→ PROBLEM REQUIREMENTS: The output should be every line below that includes the word "Switch".

→ DATASET CONTENT:
--------------------------------

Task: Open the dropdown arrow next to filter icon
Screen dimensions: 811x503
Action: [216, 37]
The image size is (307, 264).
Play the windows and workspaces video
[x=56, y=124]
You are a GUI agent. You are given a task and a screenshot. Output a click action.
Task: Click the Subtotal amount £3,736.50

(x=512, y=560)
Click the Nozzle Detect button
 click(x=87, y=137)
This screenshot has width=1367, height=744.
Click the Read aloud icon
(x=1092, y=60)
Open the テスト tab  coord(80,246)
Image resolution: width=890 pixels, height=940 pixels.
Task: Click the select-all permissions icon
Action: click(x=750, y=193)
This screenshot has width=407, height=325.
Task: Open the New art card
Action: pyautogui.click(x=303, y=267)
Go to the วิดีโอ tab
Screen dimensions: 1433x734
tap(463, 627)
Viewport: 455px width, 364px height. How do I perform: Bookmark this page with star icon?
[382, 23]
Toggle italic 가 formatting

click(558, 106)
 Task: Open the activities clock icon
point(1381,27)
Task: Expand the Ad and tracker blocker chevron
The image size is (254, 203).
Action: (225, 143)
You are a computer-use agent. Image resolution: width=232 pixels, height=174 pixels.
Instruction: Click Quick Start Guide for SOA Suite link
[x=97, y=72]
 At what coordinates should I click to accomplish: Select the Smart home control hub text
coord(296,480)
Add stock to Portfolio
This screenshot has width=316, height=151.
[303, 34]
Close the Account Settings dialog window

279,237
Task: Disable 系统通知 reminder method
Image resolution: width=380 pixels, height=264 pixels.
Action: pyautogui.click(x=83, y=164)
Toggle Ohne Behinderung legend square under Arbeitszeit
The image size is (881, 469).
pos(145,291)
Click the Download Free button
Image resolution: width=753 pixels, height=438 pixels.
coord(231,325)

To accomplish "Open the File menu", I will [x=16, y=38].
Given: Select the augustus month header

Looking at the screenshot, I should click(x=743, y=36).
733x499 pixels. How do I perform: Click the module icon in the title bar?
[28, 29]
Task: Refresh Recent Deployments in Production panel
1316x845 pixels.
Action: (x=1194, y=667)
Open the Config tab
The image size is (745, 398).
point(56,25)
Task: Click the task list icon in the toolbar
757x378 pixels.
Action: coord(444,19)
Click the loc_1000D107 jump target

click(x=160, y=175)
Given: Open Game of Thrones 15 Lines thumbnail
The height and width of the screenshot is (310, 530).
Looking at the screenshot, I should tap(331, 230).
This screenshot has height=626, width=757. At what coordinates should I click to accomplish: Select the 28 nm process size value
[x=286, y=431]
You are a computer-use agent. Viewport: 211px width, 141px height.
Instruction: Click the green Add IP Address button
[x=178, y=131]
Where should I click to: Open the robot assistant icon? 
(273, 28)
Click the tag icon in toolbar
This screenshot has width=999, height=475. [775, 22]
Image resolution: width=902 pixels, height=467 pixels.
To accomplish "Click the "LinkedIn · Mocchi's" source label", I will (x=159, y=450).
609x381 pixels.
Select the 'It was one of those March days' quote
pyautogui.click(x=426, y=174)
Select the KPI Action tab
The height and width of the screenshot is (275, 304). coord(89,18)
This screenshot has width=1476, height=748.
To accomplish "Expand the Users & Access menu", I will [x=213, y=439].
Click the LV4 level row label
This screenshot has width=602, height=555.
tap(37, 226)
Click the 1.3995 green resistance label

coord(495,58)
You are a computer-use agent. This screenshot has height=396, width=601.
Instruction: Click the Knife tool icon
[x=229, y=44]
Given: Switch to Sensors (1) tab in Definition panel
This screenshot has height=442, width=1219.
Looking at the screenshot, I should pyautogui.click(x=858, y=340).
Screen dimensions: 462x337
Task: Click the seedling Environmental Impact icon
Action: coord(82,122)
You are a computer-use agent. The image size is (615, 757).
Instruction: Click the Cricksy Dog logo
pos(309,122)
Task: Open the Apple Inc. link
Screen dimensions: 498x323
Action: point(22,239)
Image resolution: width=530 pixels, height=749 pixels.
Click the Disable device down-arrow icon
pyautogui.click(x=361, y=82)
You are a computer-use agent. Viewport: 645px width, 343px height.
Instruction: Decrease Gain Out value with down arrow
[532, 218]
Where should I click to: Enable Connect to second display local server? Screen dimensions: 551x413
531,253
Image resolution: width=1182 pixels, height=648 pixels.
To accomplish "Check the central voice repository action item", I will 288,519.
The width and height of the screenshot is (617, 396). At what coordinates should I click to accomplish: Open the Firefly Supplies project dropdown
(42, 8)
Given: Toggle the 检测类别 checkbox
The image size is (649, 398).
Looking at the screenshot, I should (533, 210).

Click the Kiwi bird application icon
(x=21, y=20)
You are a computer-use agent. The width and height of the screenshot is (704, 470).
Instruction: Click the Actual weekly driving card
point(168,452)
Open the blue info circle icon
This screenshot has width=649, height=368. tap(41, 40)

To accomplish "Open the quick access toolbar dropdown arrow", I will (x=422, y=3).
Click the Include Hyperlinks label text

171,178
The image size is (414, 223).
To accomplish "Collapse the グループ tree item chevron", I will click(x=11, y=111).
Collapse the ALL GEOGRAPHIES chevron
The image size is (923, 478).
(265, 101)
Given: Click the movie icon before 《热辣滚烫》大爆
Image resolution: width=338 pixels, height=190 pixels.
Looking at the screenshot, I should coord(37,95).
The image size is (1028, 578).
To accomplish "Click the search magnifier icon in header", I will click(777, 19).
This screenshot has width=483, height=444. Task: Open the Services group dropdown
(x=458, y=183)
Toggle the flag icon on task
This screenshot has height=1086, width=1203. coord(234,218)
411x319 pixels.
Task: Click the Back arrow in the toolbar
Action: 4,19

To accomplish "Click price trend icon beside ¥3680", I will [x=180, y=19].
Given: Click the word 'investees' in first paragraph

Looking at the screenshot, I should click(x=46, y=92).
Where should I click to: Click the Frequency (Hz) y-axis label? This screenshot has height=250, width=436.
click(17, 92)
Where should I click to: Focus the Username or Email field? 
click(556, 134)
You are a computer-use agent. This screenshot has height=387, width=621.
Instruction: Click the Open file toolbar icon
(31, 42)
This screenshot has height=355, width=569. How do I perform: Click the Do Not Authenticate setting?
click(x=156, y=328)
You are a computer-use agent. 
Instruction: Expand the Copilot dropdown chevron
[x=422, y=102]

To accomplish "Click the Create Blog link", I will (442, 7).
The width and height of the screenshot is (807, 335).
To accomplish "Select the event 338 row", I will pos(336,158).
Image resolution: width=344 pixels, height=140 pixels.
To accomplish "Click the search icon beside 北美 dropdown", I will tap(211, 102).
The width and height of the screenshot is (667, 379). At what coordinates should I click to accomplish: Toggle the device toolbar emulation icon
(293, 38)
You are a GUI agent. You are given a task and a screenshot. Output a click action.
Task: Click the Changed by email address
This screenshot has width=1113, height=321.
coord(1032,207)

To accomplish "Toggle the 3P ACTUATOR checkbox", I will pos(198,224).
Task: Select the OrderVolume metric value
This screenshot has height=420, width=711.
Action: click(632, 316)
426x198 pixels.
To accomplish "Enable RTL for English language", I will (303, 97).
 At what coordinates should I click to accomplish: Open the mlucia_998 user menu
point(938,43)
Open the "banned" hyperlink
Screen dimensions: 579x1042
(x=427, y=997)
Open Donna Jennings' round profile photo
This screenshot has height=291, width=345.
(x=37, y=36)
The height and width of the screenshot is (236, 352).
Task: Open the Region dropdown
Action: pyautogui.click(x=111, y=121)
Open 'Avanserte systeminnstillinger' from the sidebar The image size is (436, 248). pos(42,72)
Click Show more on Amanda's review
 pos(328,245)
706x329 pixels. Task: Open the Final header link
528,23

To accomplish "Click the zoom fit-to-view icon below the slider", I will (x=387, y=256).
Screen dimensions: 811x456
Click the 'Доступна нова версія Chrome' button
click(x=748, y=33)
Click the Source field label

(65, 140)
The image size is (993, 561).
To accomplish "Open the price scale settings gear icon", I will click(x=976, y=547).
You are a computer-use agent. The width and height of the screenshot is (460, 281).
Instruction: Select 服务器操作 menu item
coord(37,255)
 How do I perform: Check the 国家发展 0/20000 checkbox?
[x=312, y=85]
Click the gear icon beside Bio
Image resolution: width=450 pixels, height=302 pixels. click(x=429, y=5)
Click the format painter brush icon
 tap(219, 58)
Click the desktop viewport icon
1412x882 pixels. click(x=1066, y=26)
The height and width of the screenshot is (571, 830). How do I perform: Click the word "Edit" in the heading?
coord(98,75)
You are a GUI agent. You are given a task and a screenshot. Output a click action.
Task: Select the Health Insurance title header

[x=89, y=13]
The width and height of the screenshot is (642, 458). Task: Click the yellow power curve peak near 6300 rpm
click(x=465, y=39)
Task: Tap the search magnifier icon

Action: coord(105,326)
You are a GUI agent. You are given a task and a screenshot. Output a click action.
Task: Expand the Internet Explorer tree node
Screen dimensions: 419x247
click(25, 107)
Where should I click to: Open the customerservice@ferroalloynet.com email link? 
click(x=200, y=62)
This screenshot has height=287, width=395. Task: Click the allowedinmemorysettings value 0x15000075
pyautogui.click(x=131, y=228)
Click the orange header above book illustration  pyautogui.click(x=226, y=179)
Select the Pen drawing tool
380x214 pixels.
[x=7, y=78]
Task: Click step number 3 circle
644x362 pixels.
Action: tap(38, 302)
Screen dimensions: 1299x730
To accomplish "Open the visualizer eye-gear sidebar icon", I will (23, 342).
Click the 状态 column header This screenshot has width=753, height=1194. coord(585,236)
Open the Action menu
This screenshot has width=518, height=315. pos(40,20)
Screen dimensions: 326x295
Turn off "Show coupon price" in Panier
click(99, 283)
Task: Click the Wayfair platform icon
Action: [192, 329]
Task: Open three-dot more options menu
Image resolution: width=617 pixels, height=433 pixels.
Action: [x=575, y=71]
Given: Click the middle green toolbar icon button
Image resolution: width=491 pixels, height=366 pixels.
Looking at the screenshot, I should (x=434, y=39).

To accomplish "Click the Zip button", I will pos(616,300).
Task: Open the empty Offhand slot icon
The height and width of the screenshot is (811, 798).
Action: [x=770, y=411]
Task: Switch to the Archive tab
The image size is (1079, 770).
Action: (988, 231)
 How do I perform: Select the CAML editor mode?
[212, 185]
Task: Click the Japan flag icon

--------------------------------

→ REPLY:
Given: Switch to Sensors (1) tab in Definition panel
Task: Switch to the Archive tab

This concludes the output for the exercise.